■ **Written exercise A**
From the listing, extract everything from the line containing "You are a computer-use agent. Viewport: 1069px" down to the line containing "(x=92, y=33)", including both of those lines.

───── Reading passage

In [None]:
import pandas as pd
import numpy as np
import datetime as dt
from azureml.core import Workspace
from scripts.helper import split_data

In [None]:
ManyModelsSample = pd.read_csv('ManyModelsSampleData.csv', header = 0) 

In [None]:
target_path = 'MMSA_Sample_Folder' 
os.makedirs(target_path, exist_ok=True)

In [None]:
ManyModelsSample

In [None]:
ManyModelsSample['Date'] = ManyModelsSample['Date'].apply(lambda x: dt.datetime.strptime(x, '%m/%d/%Y'))

In [None]:
for x, y in ManyModelsSample.groupby('Store'):
    y.to_csv('MMSA_Sample_Folder/{}.csv'.format(x), header=True, index_label=False)

## 2.0 Split data in two sets

We will now split each dataset in two parts: one will be used for training, and the other will be used for simulating batch forecasting. The training files will contain the data records before '1992-5-28' and the last part of each series will be stored in the inferencing files.

Finally, we will upload both sets of data files to the Workspace's default [Datastore](https://docs.microsoft.compython/api/azureml-core/azureml.core.datastore(class)).

──────────

■ **Written exercise B**
Answer these questions about the notebook:
(i) Which column is the data grouped by before each group is written to its own CSV file?
(ii) The training files hold records from before which date?
(iii) Where will both sets of data files be uploaded?

───── Raw records

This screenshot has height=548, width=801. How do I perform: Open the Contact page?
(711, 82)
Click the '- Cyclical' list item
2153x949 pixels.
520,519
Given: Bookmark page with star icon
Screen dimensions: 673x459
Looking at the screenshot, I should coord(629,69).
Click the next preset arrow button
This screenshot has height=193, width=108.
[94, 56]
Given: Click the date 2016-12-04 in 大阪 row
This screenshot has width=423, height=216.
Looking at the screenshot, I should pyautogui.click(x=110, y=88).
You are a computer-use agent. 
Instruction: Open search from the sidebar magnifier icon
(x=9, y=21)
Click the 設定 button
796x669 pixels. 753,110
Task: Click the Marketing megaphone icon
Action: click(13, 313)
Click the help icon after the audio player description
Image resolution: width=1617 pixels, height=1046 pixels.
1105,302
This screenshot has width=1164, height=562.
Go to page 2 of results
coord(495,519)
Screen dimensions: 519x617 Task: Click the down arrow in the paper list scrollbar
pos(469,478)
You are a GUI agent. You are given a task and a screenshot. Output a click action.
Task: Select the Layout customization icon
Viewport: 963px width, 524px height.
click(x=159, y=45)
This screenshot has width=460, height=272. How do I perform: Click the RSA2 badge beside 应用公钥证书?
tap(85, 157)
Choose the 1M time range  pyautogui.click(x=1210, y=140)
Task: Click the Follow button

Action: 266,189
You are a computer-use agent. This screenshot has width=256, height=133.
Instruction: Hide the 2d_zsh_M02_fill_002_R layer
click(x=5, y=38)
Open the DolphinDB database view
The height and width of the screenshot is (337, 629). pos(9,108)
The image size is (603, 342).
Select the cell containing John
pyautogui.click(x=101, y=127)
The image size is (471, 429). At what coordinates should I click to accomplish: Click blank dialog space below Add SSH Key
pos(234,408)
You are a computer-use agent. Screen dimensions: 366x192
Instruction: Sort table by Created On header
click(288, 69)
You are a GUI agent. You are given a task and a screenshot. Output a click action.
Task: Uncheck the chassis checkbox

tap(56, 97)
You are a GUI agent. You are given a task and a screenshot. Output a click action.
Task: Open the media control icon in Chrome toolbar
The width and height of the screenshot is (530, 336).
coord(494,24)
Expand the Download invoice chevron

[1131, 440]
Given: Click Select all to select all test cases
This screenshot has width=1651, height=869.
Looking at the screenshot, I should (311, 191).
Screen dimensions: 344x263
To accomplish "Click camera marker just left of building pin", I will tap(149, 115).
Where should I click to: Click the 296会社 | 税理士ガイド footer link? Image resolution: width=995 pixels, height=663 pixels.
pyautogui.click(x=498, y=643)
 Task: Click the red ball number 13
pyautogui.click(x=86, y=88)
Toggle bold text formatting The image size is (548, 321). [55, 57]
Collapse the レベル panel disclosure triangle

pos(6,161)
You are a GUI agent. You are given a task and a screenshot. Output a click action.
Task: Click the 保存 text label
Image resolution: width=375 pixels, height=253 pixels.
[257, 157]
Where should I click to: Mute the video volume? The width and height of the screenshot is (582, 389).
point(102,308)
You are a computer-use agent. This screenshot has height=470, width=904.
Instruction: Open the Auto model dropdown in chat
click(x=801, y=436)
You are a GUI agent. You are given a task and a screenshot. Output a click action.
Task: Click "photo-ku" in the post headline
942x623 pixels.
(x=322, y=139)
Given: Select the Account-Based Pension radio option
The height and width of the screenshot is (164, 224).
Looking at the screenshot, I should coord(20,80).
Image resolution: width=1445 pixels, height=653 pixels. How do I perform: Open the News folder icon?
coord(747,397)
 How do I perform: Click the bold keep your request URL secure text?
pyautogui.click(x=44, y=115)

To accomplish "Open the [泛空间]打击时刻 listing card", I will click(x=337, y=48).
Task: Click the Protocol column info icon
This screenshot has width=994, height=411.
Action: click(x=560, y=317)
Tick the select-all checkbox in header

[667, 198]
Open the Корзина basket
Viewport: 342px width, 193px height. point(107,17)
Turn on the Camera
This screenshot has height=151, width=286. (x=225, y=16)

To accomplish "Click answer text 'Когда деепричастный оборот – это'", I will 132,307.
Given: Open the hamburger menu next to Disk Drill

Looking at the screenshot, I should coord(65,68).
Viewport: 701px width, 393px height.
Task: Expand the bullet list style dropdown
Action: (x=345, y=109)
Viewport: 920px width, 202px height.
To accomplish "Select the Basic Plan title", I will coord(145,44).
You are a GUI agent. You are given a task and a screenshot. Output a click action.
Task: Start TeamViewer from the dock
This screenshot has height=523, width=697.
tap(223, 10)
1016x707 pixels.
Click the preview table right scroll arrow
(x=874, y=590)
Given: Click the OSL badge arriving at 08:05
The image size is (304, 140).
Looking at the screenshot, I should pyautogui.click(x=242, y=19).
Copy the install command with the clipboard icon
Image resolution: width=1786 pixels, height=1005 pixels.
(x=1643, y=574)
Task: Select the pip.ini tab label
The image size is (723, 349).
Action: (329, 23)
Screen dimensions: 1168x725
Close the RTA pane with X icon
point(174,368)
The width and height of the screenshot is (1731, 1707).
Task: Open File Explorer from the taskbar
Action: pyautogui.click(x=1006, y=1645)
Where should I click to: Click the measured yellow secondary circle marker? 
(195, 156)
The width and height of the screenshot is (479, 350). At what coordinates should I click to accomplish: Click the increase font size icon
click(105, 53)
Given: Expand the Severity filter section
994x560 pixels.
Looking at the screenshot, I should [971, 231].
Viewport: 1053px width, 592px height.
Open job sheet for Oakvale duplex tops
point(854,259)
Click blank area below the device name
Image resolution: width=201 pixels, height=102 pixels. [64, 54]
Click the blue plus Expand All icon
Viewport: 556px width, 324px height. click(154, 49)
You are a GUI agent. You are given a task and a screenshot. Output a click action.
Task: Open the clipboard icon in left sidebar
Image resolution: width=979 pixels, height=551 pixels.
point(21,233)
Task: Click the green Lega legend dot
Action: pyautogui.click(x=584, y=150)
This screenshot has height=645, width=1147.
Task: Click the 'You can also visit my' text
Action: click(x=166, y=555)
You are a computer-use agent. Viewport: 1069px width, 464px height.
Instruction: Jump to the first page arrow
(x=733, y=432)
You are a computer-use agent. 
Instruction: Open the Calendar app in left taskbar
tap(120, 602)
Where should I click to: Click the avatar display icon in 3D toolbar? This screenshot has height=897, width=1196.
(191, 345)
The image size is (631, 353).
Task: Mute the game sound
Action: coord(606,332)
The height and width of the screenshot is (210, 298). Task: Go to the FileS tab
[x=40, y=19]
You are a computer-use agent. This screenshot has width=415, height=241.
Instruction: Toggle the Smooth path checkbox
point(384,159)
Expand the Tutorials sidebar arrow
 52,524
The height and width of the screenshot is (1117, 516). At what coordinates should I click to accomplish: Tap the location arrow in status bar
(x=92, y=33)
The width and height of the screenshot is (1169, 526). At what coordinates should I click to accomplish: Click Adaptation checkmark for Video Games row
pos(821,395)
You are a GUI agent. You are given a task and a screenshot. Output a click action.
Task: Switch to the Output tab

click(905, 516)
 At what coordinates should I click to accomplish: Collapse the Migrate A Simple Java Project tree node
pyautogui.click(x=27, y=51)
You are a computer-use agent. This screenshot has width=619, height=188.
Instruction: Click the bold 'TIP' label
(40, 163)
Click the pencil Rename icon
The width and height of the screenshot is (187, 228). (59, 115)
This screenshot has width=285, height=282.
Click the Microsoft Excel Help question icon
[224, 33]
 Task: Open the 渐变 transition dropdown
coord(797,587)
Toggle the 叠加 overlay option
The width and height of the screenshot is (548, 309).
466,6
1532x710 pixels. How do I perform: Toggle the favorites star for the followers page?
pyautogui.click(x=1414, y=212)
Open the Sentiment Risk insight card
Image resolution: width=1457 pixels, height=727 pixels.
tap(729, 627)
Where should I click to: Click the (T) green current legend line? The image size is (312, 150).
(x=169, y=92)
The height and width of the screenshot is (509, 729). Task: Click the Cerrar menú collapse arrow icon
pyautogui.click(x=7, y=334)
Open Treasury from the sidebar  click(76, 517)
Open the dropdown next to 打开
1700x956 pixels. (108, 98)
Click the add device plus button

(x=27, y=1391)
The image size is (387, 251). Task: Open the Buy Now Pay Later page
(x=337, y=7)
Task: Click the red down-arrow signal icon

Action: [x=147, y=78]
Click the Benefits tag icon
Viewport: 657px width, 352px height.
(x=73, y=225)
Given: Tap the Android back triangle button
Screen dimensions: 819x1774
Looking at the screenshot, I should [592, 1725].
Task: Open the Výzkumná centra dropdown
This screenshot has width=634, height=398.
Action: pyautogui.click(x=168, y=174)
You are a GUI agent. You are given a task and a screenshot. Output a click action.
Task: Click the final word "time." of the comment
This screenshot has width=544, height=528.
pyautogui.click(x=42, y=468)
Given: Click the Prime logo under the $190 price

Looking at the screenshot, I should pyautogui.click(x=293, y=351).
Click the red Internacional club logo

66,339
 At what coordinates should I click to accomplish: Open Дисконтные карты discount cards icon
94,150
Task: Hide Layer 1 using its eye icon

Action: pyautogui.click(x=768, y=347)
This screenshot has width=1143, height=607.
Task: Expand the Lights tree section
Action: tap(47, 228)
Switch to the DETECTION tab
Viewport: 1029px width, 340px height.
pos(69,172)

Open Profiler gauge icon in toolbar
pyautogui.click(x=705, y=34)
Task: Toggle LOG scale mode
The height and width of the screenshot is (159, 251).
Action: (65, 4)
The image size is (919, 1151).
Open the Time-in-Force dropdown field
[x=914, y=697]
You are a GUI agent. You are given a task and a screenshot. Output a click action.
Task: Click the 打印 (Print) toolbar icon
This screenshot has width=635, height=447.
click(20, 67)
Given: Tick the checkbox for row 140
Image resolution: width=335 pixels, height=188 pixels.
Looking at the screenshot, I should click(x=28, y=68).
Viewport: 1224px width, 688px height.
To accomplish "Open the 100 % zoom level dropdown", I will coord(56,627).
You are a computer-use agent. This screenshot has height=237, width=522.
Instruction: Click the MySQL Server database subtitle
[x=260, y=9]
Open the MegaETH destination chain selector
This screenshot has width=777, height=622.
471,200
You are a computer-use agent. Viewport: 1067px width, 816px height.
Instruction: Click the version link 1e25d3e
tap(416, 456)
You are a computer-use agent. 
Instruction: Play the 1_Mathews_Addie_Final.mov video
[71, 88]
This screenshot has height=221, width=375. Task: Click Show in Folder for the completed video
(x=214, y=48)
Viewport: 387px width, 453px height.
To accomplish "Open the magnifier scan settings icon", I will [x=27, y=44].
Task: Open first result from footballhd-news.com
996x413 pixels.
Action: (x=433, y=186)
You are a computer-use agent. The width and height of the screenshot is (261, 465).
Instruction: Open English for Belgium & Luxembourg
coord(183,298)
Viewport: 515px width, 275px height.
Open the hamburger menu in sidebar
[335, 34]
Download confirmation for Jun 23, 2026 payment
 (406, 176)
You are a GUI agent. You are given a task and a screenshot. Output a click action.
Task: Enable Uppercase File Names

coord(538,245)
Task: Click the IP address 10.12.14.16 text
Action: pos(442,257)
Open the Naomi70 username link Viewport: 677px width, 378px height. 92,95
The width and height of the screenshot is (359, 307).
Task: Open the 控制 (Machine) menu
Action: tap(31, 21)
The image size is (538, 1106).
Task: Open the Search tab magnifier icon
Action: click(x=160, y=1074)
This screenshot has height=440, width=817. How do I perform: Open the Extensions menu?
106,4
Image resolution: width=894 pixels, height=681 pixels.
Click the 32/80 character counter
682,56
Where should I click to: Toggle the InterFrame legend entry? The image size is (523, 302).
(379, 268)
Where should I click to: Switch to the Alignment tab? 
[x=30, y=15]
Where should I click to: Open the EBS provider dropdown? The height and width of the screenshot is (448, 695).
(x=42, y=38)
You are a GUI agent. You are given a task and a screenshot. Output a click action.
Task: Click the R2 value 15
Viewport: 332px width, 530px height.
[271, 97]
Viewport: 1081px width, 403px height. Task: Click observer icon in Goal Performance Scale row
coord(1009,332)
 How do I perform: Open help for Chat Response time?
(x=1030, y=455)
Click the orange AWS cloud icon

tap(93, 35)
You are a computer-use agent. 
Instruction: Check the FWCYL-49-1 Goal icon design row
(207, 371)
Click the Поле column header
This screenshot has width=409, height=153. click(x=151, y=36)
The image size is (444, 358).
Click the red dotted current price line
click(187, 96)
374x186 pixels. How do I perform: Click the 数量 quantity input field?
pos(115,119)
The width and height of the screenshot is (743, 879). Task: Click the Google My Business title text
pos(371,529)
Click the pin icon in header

──────────

■ **Finished answer A**
You are a computer-use agent. Viewport: 1069px width, 464px height.
Instruction: Jump to the first page arrow
(x=733, y=432)
You are a computer-use agent. 
Instruction: Open the Calendar app in left taskbar
tap(120, 602)
Where should I click to: Click the avatar display icon in 3D toolbar? This screenshot has height=897, width=1196.
(191, 345)
The image size is (631, 353).
Task: Mute the game sound
Action: coord(606,332)
The height and width of the screenshot is (210, 298). Task: Go to the FileS tab
[x=40, y=19]
You are a computer-use agent. This screenshot has width=415, height=241.
Instruction: Toggle the Smooth path checkbox
point(384,159)
Expand the Tutorials sidebar arrow
 52,524
The height and width of the screenshot is (1117, 516). At what coordinates should I click to accomplish: Tap the location arrow in status bar
(x=92, y=33)

■ **Finished answer B**
(i) Store
(ii) '1992-5-28'
(iii) The Workspace's default Datastore